** Description of the task **
Each record has to be repeated exactly as given.
[Opening Data under study section]
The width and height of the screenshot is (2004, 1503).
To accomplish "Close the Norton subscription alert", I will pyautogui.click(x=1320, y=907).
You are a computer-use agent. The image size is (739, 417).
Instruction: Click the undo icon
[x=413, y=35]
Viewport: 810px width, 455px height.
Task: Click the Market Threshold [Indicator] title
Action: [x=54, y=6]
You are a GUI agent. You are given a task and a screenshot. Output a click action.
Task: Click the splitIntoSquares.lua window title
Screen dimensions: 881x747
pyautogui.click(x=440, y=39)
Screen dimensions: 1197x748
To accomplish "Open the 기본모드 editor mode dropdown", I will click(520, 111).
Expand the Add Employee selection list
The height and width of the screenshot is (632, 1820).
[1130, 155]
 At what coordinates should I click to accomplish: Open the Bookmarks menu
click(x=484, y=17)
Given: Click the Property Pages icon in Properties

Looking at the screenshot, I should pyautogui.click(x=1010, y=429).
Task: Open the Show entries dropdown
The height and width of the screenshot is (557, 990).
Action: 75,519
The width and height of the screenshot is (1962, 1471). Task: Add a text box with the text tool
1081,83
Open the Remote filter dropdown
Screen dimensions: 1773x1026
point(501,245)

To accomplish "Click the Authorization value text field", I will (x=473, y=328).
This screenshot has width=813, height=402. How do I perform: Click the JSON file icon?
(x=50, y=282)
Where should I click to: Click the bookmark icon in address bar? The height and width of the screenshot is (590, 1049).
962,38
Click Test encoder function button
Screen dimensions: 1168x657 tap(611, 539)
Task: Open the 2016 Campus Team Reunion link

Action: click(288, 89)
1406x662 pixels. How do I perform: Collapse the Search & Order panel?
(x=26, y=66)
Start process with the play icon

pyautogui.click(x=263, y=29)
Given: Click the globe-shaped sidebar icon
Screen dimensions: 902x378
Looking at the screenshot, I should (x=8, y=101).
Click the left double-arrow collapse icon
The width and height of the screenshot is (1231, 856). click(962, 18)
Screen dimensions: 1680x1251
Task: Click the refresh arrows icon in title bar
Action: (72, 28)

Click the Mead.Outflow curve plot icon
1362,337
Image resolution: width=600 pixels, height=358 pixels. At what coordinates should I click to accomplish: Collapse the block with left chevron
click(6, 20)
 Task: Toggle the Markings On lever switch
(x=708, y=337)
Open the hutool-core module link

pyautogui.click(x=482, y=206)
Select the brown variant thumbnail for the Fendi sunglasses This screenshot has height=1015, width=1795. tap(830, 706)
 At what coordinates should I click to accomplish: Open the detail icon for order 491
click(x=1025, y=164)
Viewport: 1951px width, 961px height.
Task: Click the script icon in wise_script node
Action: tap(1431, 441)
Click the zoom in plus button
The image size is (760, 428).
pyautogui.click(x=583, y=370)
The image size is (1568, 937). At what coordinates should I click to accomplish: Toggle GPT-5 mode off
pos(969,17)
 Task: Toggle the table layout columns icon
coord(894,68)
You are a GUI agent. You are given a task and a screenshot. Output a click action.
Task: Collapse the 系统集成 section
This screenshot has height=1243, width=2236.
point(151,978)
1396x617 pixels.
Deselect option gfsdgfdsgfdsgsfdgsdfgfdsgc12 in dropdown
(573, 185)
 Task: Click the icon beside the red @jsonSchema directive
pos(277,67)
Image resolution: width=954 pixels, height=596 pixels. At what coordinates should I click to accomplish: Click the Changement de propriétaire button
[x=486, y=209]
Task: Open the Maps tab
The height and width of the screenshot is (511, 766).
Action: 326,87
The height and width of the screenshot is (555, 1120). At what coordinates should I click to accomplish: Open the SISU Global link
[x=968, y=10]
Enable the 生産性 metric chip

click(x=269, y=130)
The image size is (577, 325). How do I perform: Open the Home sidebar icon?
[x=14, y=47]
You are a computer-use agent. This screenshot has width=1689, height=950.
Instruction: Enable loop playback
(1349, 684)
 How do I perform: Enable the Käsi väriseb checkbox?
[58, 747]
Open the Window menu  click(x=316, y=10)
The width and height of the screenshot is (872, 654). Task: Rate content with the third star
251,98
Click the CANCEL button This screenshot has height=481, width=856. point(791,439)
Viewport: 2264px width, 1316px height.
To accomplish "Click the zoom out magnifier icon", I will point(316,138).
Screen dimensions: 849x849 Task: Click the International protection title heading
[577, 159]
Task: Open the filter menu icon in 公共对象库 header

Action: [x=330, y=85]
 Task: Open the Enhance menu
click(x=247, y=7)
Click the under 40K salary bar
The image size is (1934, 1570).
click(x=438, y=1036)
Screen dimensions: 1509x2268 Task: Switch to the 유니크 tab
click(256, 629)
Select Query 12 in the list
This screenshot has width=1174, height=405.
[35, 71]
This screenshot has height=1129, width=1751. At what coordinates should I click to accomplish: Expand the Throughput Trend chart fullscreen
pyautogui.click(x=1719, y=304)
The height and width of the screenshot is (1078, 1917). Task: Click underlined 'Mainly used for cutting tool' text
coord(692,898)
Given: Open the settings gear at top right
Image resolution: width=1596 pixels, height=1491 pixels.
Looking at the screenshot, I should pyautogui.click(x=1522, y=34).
[Closing Data under study section]
** Your response **
The width and height of the screenshot is (2004, 1503).
To accomplish "Close the Norton subscription alert", I will pyautogui.click(x=1320, y=907).
You are a computer-use agent. The image size is (739, 417).
Instruction: Click the undo icon
[x=413, y=35]
Viewport: 810px width, 455px height.
Task: Click the Market Threshold [Indicator] title
Action: [x=54, y=6]
You are a GUI agent. You are given a task and a screenshot. Output a click action.
Task: Click the splitIntoSquares.lua window title
Screen dimensions: 881x747
pyautogui.click(x=440, y=39)
Screen dimensions: 1197x748
To accomplish "Open the 기본모드 editor mode dropdown", I will click(520, 111).
Expand the Add Employee selection list
The height and width of the screenshot is (632, 1820).
[1130, 155]
 At what coordinates should I click to accomplish: Open the Bookmarks menu
click(x=484, y=17)
Given: Click the Property Pages icon in Properties

Looking at the screenshot, I should pyautogui.click(x=1010, y=429).
Task: Open the Show entries dropdown
The height and width of the screenshot is (557, 990).
Action: 75,519
The width and height of the screenshot is (1962, 1471). Task: Add a text box with the text tool
1081,83
Open the Remote filter dropdown
Screen dimensions: 1773x1026
point(501,245)

To accomplish "Click the Authorization value text field", I will (x=473, y=328).
This screenshot has width=813, height=402. How do I perform: Click the JSON file icon?
(x=50, y=282)
Where should I click to: Click the bookmark icon in address bar? The height and width of the screenshot is (590, 1049).
962,38
Click Test encoder function button
Screen dimensions: 1168x657 tap(611, 539)
Task: Open the 2016 Campus Team Reunion link

Action: click(288, 89)
1406x662 pixels. How do I perform: Collapse the Search & Order panel?
(x=26, y=66)
Start process with the play icon

pyautogui.click(x=263, y=29)
Given: Click the globe-shaped sidebar icon
Screen dimensions: 902x378
Looking at the screenshot, I should (x=8, y=101).
Click the left double-arrow collapse icon
The width and height of the screenshot is (1231, 856). click(962, 18)
Screen dimensions: 1680x1251
Task: Click the refresh arrows icon in title bar
Action: (72, 28)

Click the Mead.Outflow curve plot icon
1362,337
Image resolution: width=600 pixels, height=358 pixels. At what coordinates should I click to accomplish: Collapse the block with left chevron
click(6, 20)
 Task: Toggle the Markings On lever switch
(x=708, y=337)
Open the hutool-core module link

pyautogui.click(x=482, y=206)
Select the brown variant thumbnail for the Fendi sunglasses This screenshot has height=1015, width=1795. tap(830, 706)
 At what coordinates should I click to accomplish: Open the detail icon for order 491
click(x=1025, y=164)
Viewport: 1951px width, 961px height.
Task: Click the script icon in wise_script node
Action: tap(1431, 441)
Click the zoom in plus button
The image size is (760, 428).
pyautogui.click(x=583, y=370)
The image size is (1568, 937). At what coordinates should I click to accomplish: Toggle GPT-5 mode off
pos(969,17)
 Task: Toggle the table layout columns icon
coord(894,68)
You are a GUI agent. You are given a task and a screenshot. Output a click action.
Task: Collapse the 系统集成 section
This screenshot has height=1243, width=2236.
point(151,978)
1396x617 pixels.
Deselect option gfsdgfdsgfdsgsfdgsdfgfdsgc12 in dropdown
(573, 185)
 Task: Click the icon beside the red @jsonSchema directive
pos(277,67)
Image resolution: width=954 pixels, height=596 pixels. At what coordinates should I click to accomplish: Click the Changement de propriétaire button
[x=486, y=209]
Task: Open the Maps tab
The height and width of the screenshot is (511, 766).
Action: 326,87
The height and width of the screenshot is (555, 1120). At what coordinates should I click to accomplish: Open the SISU Global link
[x=968, y=10]
Enable the 生産性 metric chip

click(x=269, y=130)
The image size is (577, 325). How do I perform: Open the Home sidebar icon?
[x=14, y=47]
You are a computer-use agent. This screenshot has width=1689, height=950.
Instruction: Enable loop playback
(1349, 684)
 How do I perform: Enable the Käsi väriseb checkbox?
[58, 747]
Open the Window menu  click(x=316, y=10)
The width and height of the screenshot is (872, 654). Task: Rate content with the third star
251,98
Click the CANCEL button This screenshot has height=481, width=856. point(791,439)
Viewport: 2264px width, 1316px height.
To accomplish "Click the zoom out magnifier icon", I will point(316,138).
Screen dimensions: 849x849 Task: Click the International protection title heading
[577, 159]
Task: Open the filter menu icon in 公共对象库 header

Action: [x=330, y=85]
 Task: Open the Enhance menu
click(x=247, y=7)
Click the under 40K salary bar
The image size is (1934, 1570).
click(x=438, y=1036)
Screen dimensions: 1509x2268 Task: Switch to the 유니크 tab
click(256, 629)
Select Query 12 in the list
This screenshot has width=1174, height=405.
[35, 71]
This screenshot has height=1129, width=1751. At what coordinates should I click to accomplish: Expand the Throughput Trend chart fullscreen
pyautogui.click(x=1719, y=304)
The height and width of the screenshot is (1078, 1917). Task: Click underlined 'Mainly used for cutting tool' text
coord(692,898)
Given: Open the settings gear at top right
Image resolution: width=1596 pixels, height=1491 pixels.
Looking at the screenshot, I should pyautogui.click(x=1522, y=34).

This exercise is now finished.